YABANCI KAVRAM-SÖZCÜKLERİN BİR DİLE HEM YARARI HEM DE ZARARI VARDIR
Yabancı kavram-sözcüklerin bir dile hem yararı, hem de zararı olabileceğinin altını çizen Yusuf Çotuksöken, yarar açısından o dilin ve kültürün, sözvarlığını ve kavram alanını zenginleştirir; dünyaya ve yaşama bakışını bilgi, sezgi, yorum içeriğiyle gözden geçirmeyi sağlar, dile ve ortak yaşama canlılık, devinim katar. Zarar açısından ise bu yabancı kavram-sözcüklerin olağanüstü artması durumunda, dilin açık-seçikliği bulanır, dildeki iç-dengeler bozulabilir" dedi.
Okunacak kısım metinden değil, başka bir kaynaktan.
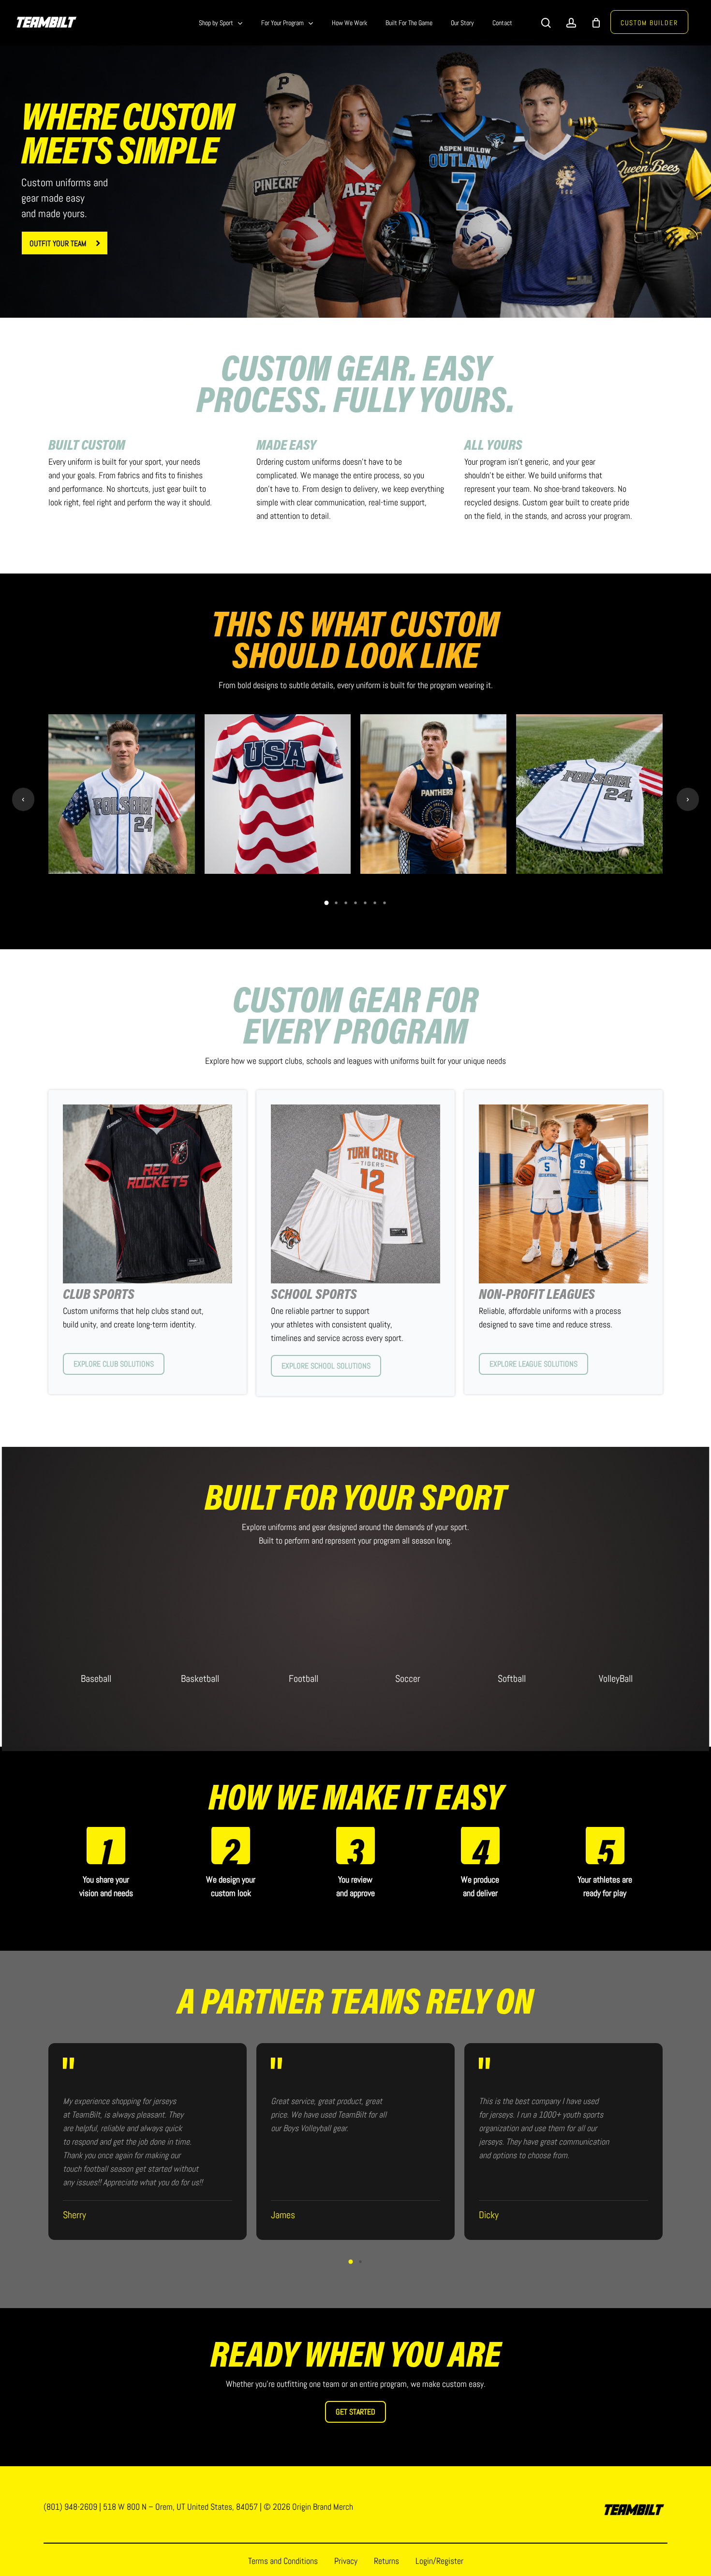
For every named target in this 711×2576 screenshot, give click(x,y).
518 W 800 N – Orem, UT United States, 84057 (180, 2506)
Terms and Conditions (283, 2561)
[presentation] (23, 799)
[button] (64, 243)
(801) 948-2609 (70, 2506)
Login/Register (439, 2561)
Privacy (345, 2561)
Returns (386, 2561)
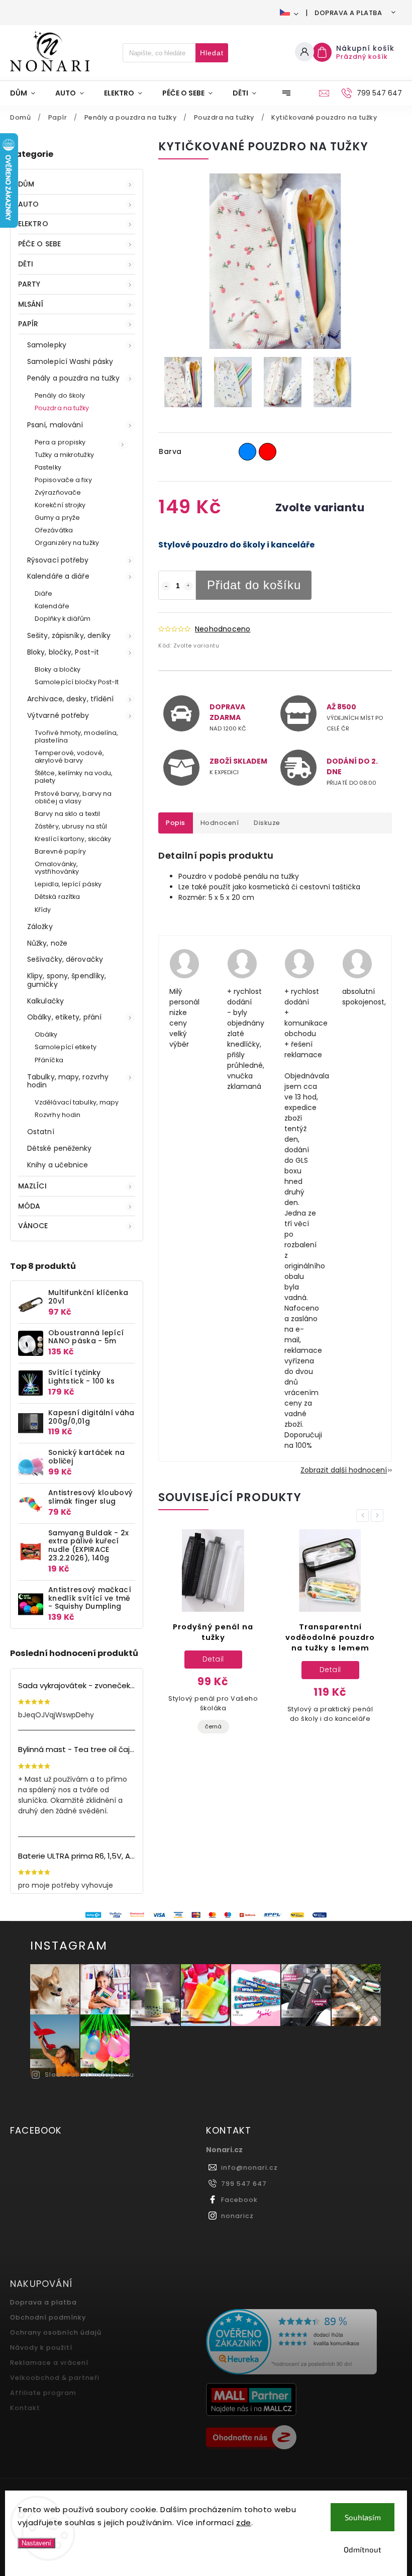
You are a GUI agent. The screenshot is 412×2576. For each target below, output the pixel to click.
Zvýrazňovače (58, 492)
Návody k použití (41, 2347)
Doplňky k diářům (63, 618)
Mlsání (31, 304)
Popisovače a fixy (63, 480)
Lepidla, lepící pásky (68, 884)
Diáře (44, 593)
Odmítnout (362, 2549)
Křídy (43, 909)
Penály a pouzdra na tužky (73, 378)
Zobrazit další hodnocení (343, 1470)
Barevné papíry (60, 851)
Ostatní (40, 1132)
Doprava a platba (348, 13)
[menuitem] (27, 93)
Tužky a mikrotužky (64, 454)
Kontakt (25, 2408)
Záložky (40, 927)
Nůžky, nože (47, 943)
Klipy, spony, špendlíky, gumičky (66, 980)
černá (213, 1726)
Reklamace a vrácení (49, 2362)
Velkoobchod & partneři (54, 2377)
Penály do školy (60, 395)
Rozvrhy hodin (57, 1115)
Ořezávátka (54, 530)
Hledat (212, 53)
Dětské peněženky (59, 1148)
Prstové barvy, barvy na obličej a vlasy (73, 797)
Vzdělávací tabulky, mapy (77, 1102)
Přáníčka (49, 1060)
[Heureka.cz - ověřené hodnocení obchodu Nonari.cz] (300, 2343)
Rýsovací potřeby (58, 560)
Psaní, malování (55, 425)
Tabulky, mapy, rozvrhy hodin (68, 1081)
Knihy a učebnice (57, 1165)
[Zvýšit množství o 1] (188, 586)
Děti (25, 264)
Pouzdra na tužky (62, 408)
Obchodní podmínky (48, 2317)
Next (378, 1515)
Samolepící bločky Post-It (77, 682)
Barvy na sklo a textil (67, 813)
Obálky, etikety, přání (64, 1017)
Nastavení (36, 2543)
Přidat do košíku (254, 585)
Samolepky (46, 345)
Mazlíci (32, 1186)
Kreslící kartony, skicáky (73, 839)
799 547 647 (244, 2183)
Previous (364, 1515)
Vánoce (33, 1226)
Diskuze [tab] (267, 822)
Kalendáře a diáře (58, 576)
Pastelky (48, 467)
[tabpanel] (213, 1640)
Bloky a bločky (57, 669)
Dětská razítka (57, 896)
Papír (28, 324)
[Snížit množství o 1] (165, 586)
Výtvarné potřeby (58, 715)
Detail (213, 1659)
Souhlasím (363, 2517)
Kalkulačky (45, 1001)
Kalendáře (52, 606)
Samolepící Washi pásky (70, 361)
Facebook (239, 2199)
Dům (26, 184)
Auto (28, 204)
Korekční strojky (60, 505)
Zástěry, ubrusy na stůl (71, 826)
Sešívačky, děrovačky (65, 959)
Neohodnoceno (222, 628)
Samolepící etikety (65, 1047)
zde (243, 2522)
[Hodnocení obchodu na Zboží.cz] (300, 2438)
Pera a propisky (60, 442)
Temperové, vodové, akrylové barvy (69, 757)
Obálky (46, 1034)
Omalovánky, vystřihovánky (57, 868)
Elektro (33, 224)
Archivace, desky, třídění (70, 699)
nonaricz (237, 2216)
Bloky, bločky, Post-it (63, 652)
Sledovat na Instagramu (89, 2074)
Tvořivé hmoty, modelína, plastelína (76, 736)
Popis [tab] (175, 822)
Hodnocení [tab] (219, 822)
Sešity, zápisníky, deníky (69, 635)
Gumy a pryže (57, 517)
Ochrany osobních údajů (55, 2332)
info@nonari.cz (249, 2167)
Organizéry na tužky (67, 542)
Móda (29, 1206)
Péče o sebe (39, 244)
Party (29, 284)
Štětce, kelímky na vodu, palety (74, 777)
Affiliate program (43, 2392)
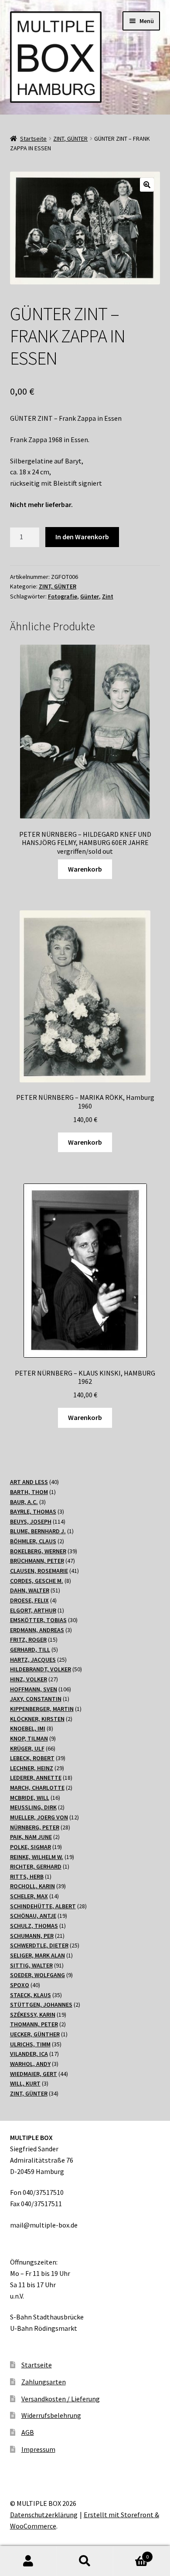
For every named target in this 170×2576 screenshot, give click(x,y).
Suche (85, 2561)
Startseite (33, 138)
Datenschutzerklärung (44, 2514)
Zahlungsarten (43, 2381)
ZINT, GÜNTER (70, 138)
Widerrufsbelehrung (51, 2415)
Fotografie (62, 596)
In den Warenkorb (82, 536)
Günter (89, 596)
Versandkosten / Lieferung (60, 2398)
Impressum (38, 2449)
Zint (107, 596)
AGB (27, 2432)
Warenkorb (85, 869)
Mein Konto (28, 2561)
ANADOLU HALKI BUNUN ACISINI DAHA ÖNCE YAŞADI
Türkçenin ve Anadolu halkının geçmişte bunun acısını yaşadığını söyleyen Çotuksöken, Osmanlıcadaki yabancı kavram-sözcüklerin oranını şu sözlerle anlattı:
"Türkçe ve Anadolu halkı bunun acısını daha önce de yaşadı. Türkçe-Arapça-Farsça gibi birçok yabancı dili barındıran Osmanlıca adlı yapay dilde Türkçe oranı kimi yazar ve şairlerde yüzde 30-35 oranındaydı. Bu durum da iletişimi bozdu. Divan şiirine karşıt olarak Halk şiiri bu yabancılaşmadan olabildiğince uzak durmaya çalıştı. Atatürk’ün önderliğinde girişilen 1928'deki Türk Yazı ve 1932'deki Dil devrimleri ise Türkçenin saydamlığını ve iç dengelerini sağlamasına büyük ölçüde katkıda bulundu. Bu süreçte yani 1932 ve 1983 yılları arasında yaklaşık 100 terim kılavuzu yayımlandı. 100 binin üzerinde Türkçe terim önerisi yapıldı."
TÜRKÇENİN TADINI YAKALAMIŞ, TÜRKÇEYE TAT VEREN YAZARLARIN, SANATÇILARIN, BİLİMCİLERİN, KİTAPLARI OKUNMALI
Türkçenin korunması için yazar, bilim insanı, sanatçı, düşünürlerin yanında herkese bir takım görevler düştüğünü söyleyen Çotuksöken, şöyle devam etti:
"Her şeyden önce herkes, önce Türkçe sevgisi ve bilinci edinmeli, sonra da Türkçeyi doğru ve temiz biçimde kullanmaya özen göstermelidir. Bu, ulusal bir görev, yurttaşlık görevidir. Bunun yanında Türkçe karşılığı olan yabancı sözcükler kullanılmamalıdır. Gereksiz yere dile yabancı sözcükler sokulmamalıdır. Dile giren yabancı sözcüklere hemen dilin söz türetme yolları işletilerek uygun karşılıklar bulunmalıdır. Yazar, bilim insanı, sanatçı, düşünür, herkes bunlara özen göstermelidir. Ana babalar ve eğitimciler buna uygun davranırlarsa, çocuklarımız da bizim gibi olacaklar, Türkçeye sahip çıkacaklardır. Türkçenin tadını yakalamış, Türkçeye tat veren yazarların, sanatçıların, bilimcilerin, düşünürlerin kitaplarını okumak, sık sık tiyatroya gitmek, bütün öğretmenleri göreve başlamadan, Türkçe (kullanma) sınavından geçirmek gibi çalışmalar yapılabilir."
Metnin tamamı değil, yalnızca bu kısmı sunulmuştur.